◆ **Extracted records**:
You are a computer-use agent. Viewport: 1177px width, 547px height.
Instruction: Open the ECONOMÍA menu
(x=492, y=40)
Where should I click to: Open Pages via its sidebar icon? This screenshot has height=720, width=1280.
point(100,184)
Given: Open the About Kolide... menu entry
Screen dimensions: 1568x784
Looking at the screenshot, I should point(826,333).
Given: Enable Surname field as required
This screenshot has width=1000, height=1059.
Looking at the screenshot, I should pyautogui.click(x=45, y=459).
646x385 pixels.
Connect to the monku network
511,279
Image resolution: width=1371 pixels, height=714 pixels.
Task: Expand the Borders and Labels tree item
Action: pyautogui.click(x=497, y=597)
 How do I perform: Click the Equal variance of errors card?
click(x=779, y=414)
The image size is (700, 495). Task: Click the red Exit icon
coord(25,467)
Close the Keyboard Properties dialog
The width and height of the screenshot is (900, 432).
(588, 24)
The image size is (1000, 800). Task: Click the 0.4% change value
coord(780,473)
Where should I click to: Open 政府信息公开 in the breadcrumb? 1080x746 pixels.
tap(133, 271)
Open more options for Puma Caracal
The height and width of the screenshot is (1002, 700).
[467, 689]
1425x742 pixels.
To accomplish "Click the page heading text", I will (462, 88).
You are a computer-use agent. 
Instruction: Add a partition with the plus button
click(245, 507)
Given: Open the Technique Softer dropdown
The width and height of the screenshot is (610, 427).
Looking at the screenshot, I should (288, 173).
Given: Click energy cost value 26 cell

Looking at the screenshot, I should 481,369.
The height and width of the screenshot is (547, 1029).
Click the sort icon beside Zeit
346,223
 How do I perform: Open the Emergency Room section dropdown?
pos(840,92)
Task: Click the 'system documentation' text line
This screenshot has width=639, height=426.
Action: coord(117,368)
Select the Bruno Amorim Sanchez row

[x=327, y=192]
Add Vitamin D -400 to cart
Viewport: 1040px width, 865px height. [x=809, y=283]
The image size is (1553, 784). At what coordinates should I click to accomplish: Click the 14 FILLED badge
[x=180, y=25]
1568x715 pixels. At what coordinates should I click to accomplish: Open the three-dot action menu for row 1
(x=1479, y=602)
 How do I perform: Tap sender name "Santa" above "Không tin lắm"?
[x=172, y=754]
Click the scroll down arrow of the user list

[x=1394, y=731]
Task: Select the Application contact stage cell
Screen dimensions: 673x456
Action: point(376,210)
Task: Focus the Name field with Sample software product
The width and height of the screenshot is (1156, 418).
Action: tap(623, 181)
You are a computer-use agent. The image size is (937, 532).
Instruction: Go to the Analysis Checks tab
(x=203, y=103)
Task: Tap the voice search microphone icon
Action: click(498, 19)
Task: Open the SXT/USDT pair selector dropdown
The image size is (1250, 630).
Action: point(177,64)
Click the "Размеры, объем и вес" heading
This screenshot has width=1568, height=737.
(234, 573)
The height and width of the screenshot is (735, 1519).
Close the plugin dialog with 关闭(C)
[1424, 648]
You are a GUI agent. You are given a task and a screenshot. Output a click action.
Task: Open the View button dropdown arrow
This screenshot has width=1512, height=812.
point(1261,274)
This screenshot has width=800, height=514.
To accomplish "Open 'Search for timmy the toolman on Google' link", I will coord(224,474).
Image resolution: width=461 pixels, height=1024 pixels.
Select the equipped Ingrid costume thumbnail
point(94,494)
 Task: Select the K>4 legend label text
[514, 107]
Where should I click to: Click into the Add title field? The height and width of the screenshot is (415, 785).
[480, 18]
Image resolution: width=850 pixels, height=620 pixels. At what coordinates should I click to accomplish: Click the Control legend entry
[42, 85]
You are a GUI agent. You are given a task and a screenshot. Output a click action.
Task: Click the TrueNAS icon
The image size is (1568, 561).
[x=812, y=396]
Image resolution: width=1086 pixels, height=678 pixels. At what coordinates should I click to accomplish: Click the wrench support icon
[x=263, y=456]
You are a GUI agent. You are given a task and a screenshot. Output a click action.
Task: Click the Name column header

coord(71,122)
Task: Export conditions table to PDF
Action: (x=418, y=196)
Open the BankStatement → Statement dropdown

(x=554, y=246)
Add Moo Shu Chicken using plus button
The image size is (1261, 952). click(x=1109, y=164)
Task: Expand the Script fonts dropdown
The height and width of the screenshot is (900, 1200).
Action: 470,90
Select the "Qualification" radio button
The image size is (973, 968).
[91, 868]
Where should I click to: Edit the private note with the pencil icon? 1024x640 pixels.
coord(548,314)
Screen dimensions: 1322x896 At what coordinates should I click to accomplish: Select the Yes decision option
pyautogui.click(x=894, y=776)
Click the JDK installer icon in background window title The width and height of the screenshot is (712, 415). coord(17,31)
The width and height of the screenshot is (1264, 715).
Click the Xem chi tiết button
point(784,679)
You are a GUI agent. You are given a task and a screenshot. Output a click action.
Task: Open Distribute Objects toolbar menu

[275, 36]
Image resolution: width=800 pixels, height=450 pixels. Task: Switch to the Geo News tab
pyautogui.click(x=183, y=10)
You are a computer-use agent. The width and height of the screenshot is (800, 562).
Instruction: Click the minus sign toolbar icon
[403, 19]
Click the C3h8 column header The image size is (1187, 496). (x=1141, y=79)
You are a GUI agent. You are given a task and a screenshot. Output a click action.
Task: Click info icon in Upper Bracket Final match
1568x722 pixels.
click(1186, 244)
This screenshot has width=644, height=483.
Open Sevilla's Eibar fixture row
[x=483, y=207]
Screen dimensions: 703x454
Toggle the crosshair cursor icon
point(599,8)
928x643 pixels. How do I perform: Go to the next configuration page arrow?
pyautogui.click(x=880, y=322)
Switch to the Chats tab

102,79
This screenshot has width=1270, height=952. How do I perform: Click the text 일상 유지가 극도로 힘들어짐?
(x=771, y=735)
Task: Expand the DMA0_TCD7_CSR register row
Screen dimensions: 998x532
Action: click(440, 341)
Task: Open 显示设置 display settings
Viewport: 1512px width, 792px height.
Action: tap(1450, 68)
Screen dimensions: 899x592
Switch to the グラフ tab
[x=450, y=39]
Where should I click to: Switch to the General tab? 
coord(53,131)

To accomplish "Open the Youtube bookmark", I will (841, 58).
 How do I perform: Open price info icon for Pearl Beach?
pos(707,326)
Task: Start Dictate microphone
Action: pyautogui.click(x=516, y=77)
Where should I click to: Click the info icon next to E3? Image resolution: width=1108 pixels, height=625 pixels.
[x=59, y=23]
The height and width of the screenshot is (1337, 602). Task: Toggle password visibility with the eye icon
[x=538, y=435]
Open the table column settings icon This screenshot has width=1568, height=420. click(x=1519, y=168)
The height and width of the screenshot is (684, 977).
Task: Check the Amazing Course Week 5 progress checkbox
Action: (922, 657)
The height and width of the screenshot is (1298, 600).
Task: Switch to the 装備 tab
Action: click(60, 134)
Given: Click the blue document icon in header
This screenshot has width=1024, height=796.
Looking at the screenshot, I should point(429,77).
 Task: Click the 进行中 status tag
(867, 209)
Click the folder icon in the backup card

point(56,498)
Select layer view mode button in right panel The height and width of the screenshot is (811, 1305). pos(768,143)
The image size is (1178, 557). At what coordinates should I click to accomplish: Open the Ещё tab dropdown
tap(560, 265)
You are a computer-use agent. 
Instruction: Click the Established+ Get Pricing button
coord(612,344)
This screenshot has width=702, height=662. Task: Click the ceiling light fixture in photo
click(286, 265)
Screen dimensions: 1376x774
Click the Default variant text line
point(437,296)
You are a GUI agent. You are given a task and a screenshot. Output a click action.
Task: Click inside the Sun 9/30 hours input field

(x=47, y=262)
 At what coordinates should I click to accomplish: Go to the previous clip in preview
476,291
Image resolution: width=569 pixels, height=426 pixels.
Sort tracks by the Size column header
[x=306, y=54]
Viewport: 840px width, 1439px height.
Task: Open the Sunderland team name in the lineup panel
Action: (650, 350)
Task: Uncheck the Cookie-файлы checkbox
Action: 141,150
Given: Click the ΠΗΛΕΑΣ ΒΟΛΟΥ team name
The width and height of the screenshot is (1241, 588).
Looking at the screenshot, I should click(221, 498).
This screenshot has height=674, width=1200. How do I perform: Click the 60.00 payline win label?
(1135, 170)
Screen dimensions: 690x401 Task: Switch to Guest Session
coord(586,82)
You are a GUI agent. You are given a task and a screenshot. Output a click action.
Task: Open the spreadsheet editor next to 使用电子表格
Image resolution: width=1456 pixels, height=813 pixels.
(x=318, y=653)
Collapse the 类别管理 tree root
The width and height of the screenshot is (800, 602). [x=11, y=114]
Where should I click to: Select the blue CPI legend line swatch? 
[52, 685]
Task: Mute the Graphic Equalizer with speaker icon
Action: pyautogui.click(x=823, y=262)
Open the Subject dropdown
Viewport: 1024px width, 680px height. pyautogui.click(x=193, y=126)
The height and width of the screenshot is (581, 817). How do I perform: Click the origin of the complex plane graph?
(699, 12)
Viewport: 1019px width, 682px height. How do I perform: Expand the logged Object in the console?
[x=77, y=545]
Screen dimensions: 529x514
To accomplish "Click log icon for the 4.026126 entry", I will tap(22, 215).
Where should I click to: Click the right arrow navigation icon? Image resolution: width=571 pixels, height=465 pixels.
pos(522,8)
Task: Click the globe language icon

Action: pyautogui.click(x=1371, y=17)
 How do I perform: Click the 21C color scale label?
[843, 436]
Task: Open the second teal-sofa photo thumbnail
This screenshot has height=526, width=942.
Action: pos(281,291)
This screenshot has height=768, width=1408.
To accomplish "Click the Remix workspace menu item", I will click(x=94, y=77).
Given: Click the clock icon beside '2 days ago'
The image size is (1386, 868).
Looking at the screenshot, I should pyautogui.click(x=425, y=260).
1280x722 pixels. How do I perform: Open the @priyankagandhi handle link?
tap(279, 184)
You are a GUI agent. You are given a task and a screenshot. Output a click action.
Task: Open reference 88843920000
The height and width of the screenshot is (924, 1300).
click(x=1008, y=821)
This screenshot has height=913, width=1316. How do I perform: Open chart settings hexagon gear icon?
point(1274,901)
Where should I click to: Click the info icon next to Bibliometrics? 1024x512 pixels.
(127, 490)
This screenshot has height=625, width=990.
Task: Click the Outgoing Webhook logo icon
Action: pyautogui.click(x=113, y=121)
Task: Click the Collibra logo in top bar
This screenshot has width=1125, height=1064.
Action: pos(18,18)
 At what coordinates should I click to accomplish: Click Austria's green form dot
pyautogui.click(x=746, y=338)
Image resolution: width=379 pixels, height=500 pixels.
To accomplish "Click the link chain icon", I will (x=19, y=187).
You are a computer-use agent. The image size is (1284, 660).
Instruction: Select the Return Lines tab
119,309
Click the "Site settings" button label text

◆ **What is expected**:
Please return each line of the listing above that contains "computer".

◆ **Task response**:
You are a computer-use agent. Viewport: 1177px width, 547px height.
You are a computer-use agent. 
You are a computer-use agent. The image size is (937, 532).
You are a computer-use agent. The width and height of the screenshot is (800, 562).
You are a computer-use agent. 
You are a computer-use agent. The image size is (1284, 660).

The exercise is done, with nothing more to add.